Sunday, 14 July 2013

'Up To 13,000 Needless Deaths' In NHS Hospitals


Talking of the BBC's unique news priorities, the second story for ITV News at the moment is 13,000 'needless' NHS deaths: 
Some 13,000 patients may have died needlessly at hospitals since 2005, a report by the NHS medical director released next week will say. Sir Bruce Keogh will expose failings in the 14 worst trusts in England.
This is the story which the Daily Telegraph is leading on: 
13,000 died needlessly at 14 worst NHS trusts
The needless deaths of thousands of NHS patients will be exposed in a report this week.
The NHS’s medical director will spell out the failings of 14 trusts in England, which between them have been responsible for up to 13,000 “excess deaths” since 2005.
Prof Sir Bruce Keogh will describe how each hospital let its patients down badly through poor care, medical errors and failures of management, and will show that the scandal of Stafford Hospital, where up to 1,200 patients died needlessly, was not a one-off.
The report will also pile pressure on Labour over its handling of the NHS, with the Conservatives likely to seize on it to attack Andy Burnham, the shadow health secretary who was in charge of the NHS in England from June 2009 until May 2010. 
Sky News is also making it a main story:
The scandal of sub-standard care in parts of the NHS is set to deepen when a damning report is released in the coming days.
The Mail also considers it a story of importance for its readers:
Doomed to die by the NHS: Devastating report to reveal thousands dying needlessly as 21 hospitals probed in scandal that eclipses Mid Staffs horror
Look for it on the BBC's home page, however, and you will find nothing about this. Yes, nothing. Look for it on their Health page, and you will also find nothing. 

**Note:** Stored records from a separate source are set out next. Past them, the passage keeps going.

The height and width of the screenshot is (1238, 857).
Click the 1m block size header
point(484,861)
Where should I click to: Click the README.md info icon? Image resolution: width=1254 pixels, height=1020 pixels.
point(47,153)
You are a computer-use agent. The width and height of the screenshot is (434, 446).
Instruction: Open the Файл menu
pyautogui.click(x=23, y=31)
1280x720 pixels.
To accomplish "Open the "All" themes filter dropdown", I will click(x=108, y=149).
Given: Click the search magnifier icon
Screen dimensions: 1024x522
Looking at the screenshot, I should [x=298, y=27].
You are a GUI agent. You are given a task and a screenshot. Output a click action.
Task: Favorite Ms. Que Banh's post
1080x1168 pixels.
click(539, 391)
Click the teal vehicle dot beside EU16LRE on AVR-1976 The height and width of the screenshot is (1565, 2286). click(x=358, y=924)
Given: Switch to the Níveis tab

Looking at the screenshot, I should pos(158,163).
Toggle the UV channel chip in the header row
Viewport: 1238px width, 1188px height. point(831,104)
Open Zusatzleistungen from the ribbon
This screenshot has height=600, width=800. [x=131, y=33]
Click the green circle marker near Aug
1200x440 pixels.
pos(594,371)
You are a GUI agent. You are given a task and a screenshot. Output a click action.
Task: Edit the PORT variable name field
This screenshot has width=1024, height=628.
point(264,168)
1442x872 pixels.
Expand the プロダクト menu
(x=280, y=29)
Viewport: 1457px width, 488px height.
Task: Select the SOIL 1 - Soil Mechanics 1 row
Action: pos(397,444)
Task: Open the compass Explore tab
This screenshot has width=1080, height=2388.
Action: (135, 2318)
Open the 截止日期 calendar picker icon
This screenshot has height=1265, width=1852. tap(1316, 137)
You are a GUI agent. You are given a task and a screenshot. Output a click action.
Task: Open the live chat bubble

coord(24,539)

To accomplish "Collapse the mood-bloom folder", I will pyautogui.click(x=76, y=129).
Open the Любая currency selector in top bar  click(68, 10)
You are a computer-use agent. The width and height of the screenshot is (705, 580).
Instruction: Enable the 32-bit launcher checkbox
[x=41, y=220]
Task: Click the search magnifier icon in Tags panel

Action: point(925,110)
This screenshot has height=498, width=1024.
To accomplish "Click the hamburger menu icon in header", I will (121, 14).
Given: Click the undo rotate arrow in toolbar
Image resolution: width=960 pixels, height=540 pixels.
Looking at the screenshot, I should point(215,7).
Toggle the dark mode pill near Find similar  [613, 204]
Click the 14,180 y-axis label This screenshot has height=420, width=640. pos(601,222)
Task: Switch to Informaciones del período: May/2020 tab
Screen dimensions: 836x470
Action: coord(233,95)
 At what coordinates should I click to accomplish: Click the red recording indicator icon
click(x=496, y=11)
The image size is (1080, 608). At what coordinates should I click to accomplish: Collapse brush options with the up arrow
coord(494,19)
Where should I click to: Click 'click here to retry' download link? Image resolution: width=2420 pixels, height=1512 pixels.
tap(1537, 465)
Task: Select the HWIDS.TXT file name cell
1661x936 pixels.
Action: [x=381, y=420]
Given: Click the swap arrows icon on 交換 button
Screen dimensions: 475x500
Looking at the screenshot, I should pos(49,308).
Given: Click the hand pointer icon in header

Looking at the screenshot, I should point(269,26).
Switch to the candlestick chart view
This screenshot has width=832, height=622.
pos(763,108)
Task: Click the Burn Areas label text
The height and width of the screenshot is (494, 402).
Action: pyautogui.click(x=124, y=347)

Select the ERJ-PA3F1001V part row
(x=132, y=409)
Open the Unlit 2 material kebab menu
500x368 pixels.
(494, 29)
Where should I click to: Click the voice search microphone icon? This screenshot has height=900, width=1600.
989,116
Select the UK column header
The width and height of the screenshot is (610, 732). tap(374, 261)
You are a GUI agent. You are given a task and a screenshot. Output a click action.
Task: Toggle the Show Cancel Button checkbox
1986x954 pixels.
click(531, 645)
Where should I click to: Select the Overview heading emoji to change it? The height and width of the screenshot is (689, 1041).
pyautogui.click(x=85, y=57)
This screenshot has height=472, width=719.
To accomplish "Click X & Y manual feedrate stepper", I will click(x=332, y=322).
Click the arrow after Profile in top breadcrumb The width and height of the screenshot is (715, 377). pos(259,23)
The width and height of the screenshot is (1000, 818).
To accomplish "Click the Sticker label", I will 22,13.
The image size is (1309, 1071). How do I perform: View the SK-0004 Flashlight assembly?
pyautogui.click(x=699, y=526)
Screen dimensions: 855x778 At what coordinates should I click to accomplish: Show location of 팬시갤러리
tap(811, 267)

A story that matters to most members of the public doesn't seem an urgent priority for the BBC to report. 

The BBC doubtless will report it in time, but why isn't it reporting the story now? Is it its alleged pro-NHS bias coming through again?


Update 18.00: Amazingly, it's still not a story that's registering on the BBC News website's radar - though, as B-BBC's Alan notes, BBC website readers could just about see the story (if they squinted, and borrowed a neighbour's binoculars) late this afternoon in a link to the Daily Telegraph on the site's Elsewhere on the Web section. It really isn't good enough, is it?